On comprend que Nasser Demiati ait fait de l’insolence une sorte de devoir. Mais il s’agit d’une insolence cultivée, brillante même, qui dénote une solide connaissance de l’histoire de France tout autant qu’une aptitude remarquable à utiliser les théories sociologiques les plus modernes au service de sa démonstration. Mêlant ainsi l’analyse la plus rigoureuse à l’anecdote personnelle, il nous conduit au galop, mais sans raccourcis réducteurs, au cœur même du problème : la mythique école républicaine de papa est morte et bien morte. Elle s’est fracassée contre cette résistance têtue, tantôt muette tantôt braillarde, que lui ont opposée, depuis les années soixante, ceux qui aiment, pour certains, à s’appeler « les Indigènes de la République ». (extrait de la préface de Raphaël Confiant)


Nasser Demiati, chargé d'enseignement en sociologie à l'université d'Évry-Val-d'Essonne, est notamment co-auteur de l'ouvrage Quand les banlieues brûlent... Retour sur les émeutes de novembre 2005 (La Découverte, 2007), et de différents articles sur les banlieues, l'éducation populaire et l'islam.

7 commentaires:

Yusuf a dit…

"la mythique école républicaine de papa est morte et bien morte. Elle s’est fracassée contre cette résistance têtue, tantôt muette tantôt braillarde, que lui ont opposée, depuis les années soixante, ceux qui aiment, pour certains, à s’appeler « les Indigènes de la République»."

Je pige pas, je veux dire: à la vue du résultat, il aurait peut-être fallu qu'elle vive un peu plus longtemps, cette école "républicaine", non?

Bozo a dit…

Connais-tu les résultats de la "mythique école républicaine de papa"? Non... Alors ferme-là !

Les nostalgiques avec des cadavres plein les placards, on connait ça...

Dirty Yusuf a dit…

Charmant et accueillant, tout à ton habitude...

Non je ne connais pas les résultats de la mythique école républicaine, mais j'ai quand même l'impression que ma grand-mère qui a été jusque en 6eme parle et écrit mieux que pas mal de lycéens.

Sinon vas-y éclaire moi, make my day:

Anonyme a dit…

Ta grand-mère pianote sur msn, elle sait déchiffrer le mode d'emploi d'une play station ? O tempora, o mores ! Tu n'as plus qu'à lire le livre maintenant...


P.S. : Mes respects à ta grand mère !

Anonyme a dit…

Cette école-là c'est aussi celle qui a formé les élites indigènes qui se sont retournées contre la France au nom de SES valeurs.
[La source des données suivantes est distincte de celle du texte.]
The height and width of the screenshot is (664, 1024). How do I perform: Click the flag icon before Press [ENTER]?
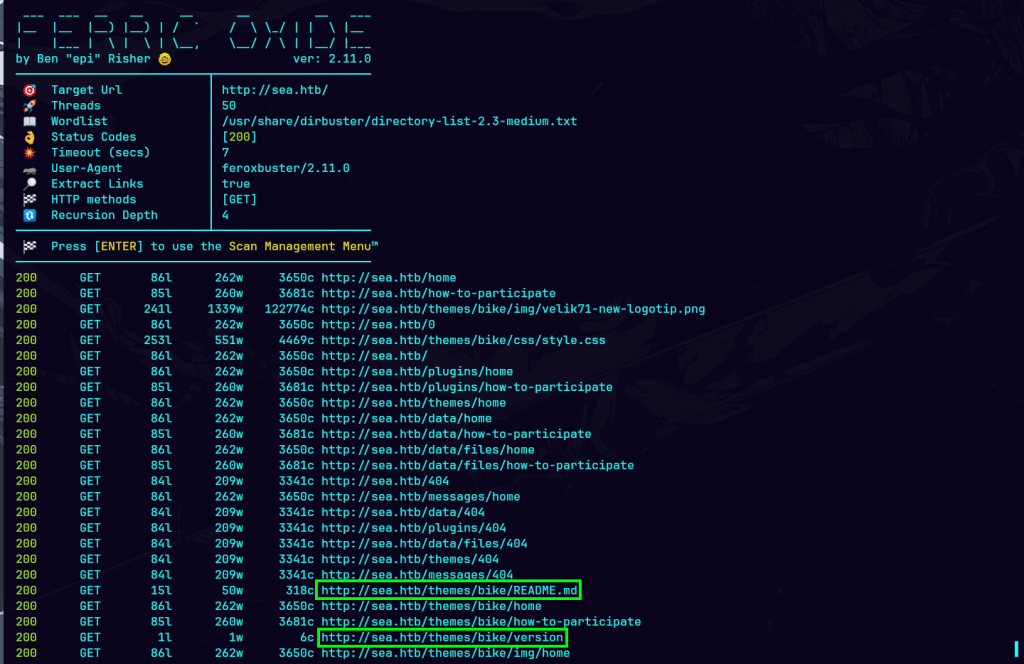point(29,246)
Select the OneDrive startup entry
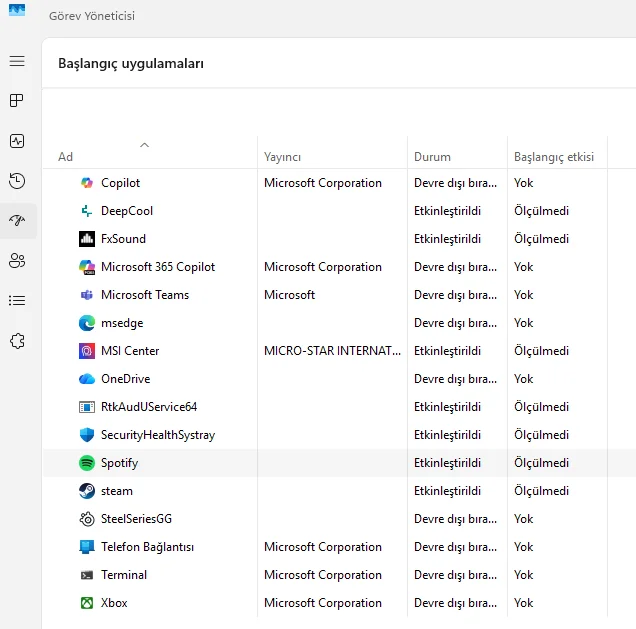The width and height of the screenshot is (636, 629). [x=126, y=379]
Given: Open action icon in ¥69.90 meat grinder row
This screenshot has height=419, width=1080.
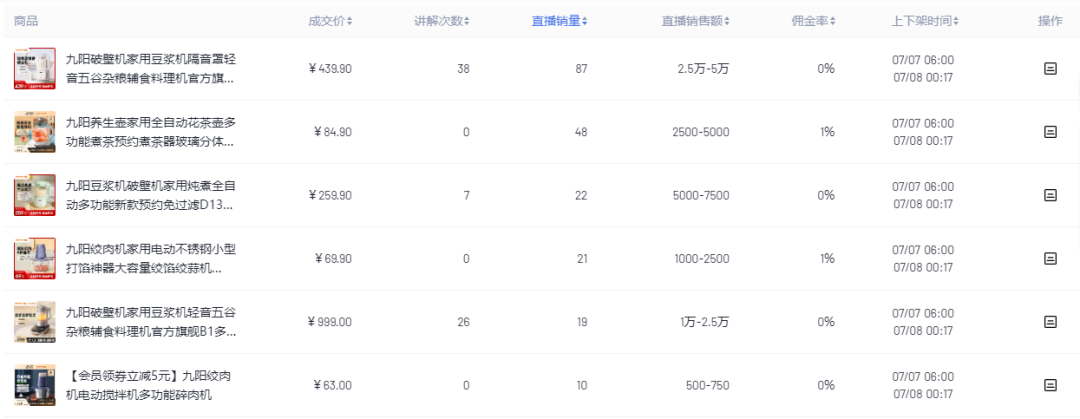Looking at the screenshot, I should click(1050, 258).
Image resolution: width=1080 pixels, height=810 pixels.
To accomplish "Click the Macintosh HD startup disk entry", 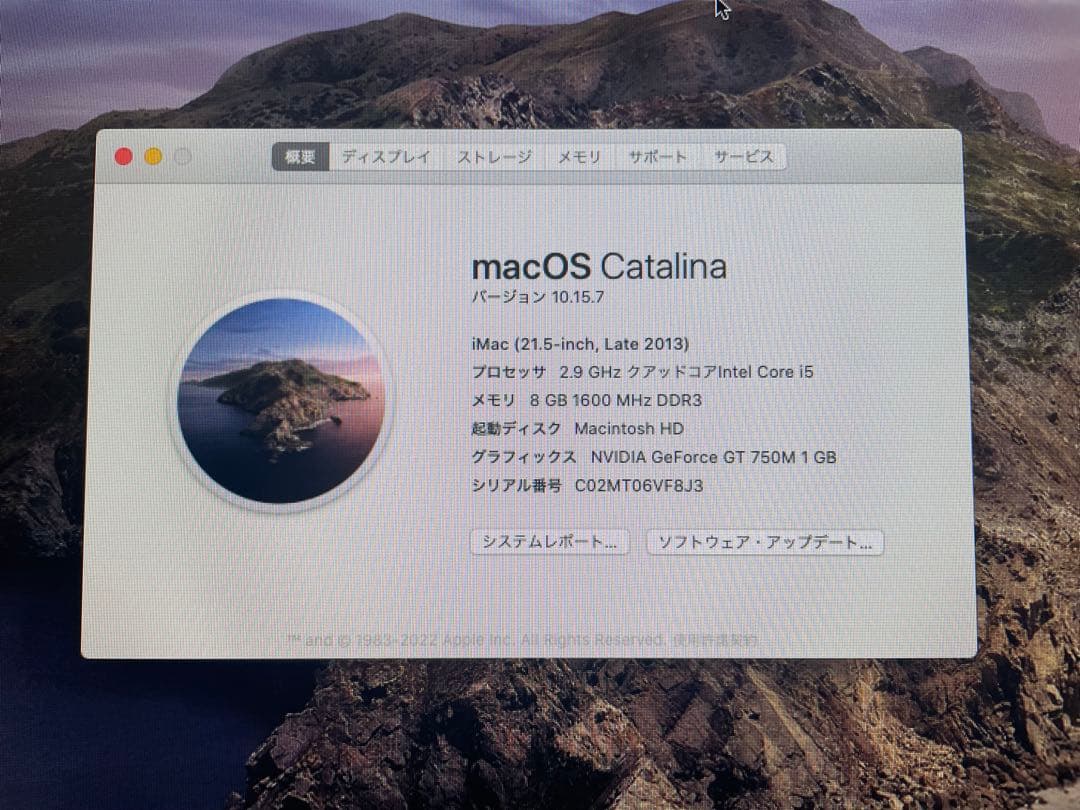I will coord(577,428).
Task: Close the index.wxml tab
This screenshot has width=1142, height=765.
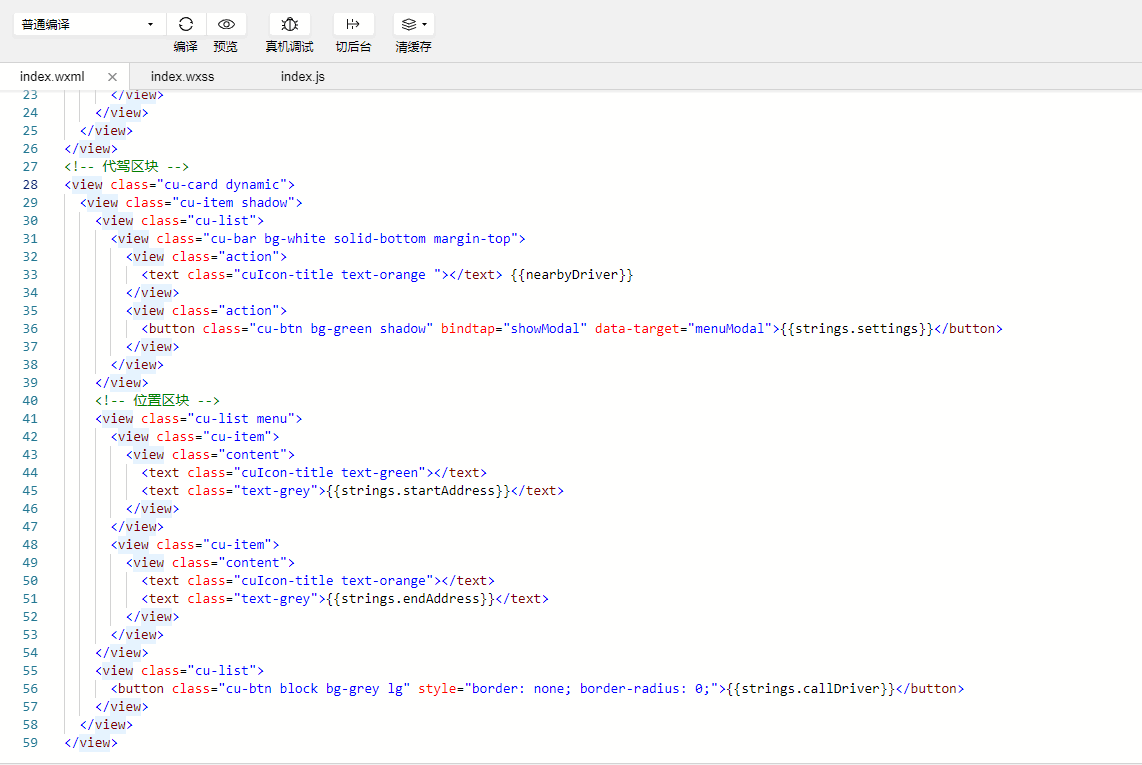Action: coord(112,76)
D'où cette éternelle ingratitude dont on affublait les anti-colonialistes il y a 50 ans...

Ne vous déplaise, la République a été émancipatrice... malgré elle ! ou plutôt malgré le système colonial dont les fondements étaient, dès l'origine, en contradiction avec ses valeurs.

Dirty Yusuf a dit…

Surement pas, mais elle comprendrait ce que tu écris, elle.

Eurk a dit…

Quoi qu'il en soit, émancipatrice ou coloniale, on serait bien en peine de faire la différence, le discours est le même.

Mince, qu'est-ce que je dois en conclure déjà?